*Objective*
Please give everything from the line containing "What do you" down to the line containing "center [265, 172]." in the records below as a numbered list, skipping any blank lines and leaving out the pictures.

*Provided entries*
** start **
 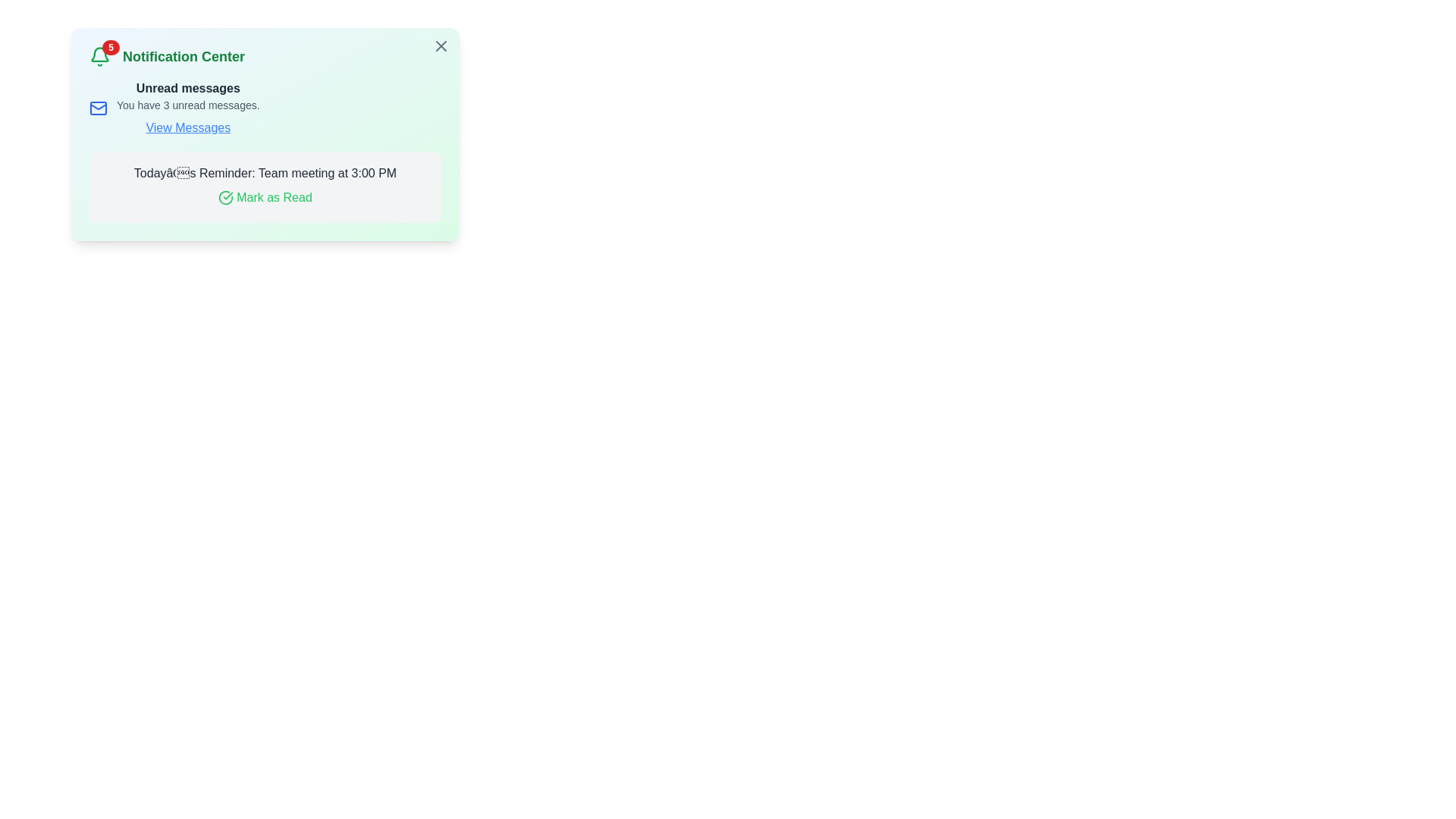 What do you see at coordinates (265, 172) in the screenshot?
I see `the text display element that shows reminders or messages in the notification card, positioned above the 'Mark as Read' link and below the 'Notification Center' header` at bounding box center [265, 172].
** end **
** start **
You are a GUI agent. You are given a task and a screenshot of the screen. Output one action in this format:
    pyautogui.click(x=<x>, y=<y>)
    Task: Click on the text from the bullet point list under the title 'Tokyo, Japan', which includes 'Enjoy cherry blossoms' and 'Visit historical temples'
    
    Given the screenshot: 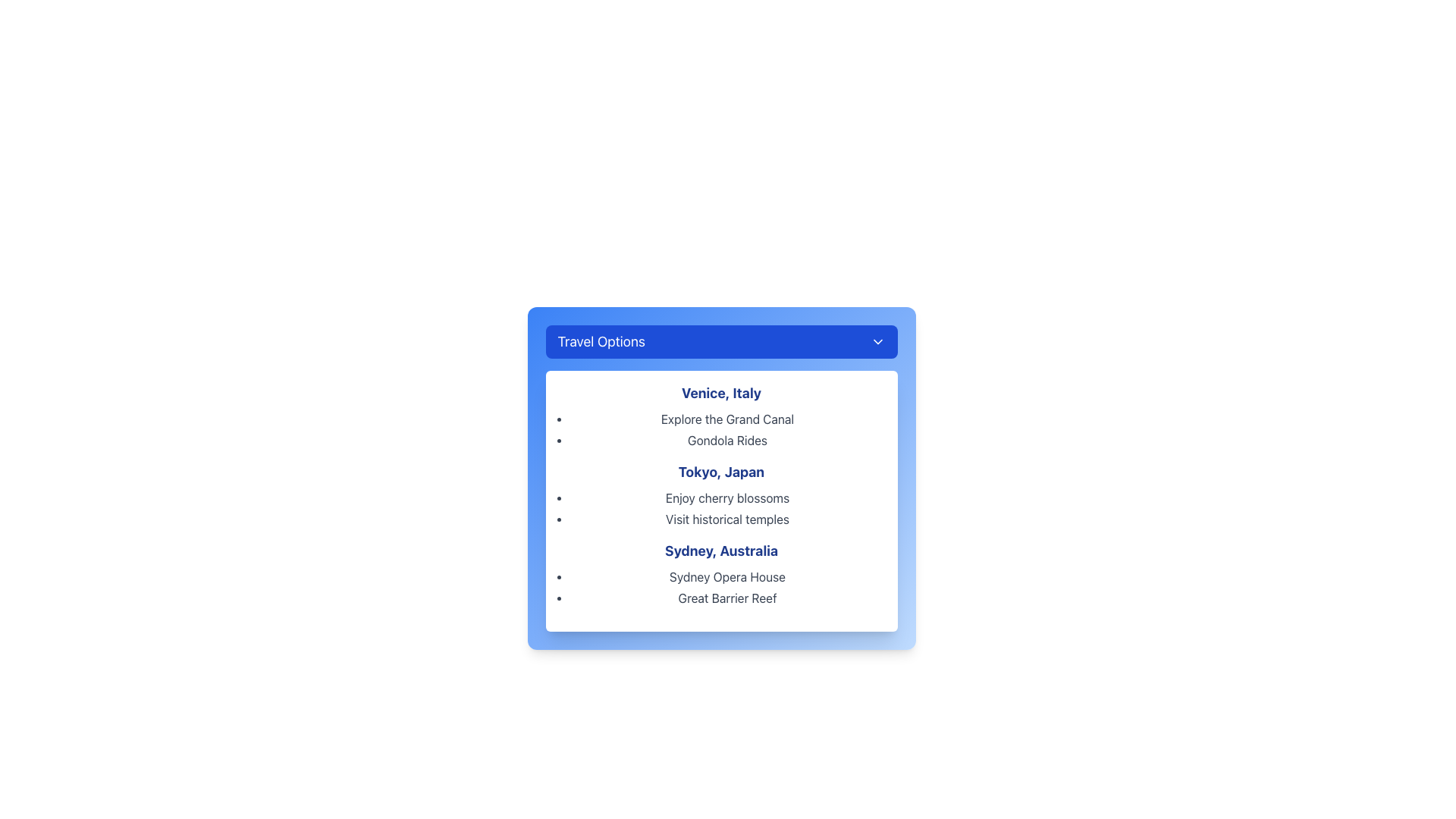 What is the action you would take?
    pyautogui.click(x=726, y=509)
** end **
*Response to the task*
1.   What do you see at coordinates (265, 172) in the screenshot?
2. I see `the text display element that shows reminders or messages in the notification card, positioned above the 'Mark as Read' link and below the 'Notification Center' header` at bounding box center [265, 172].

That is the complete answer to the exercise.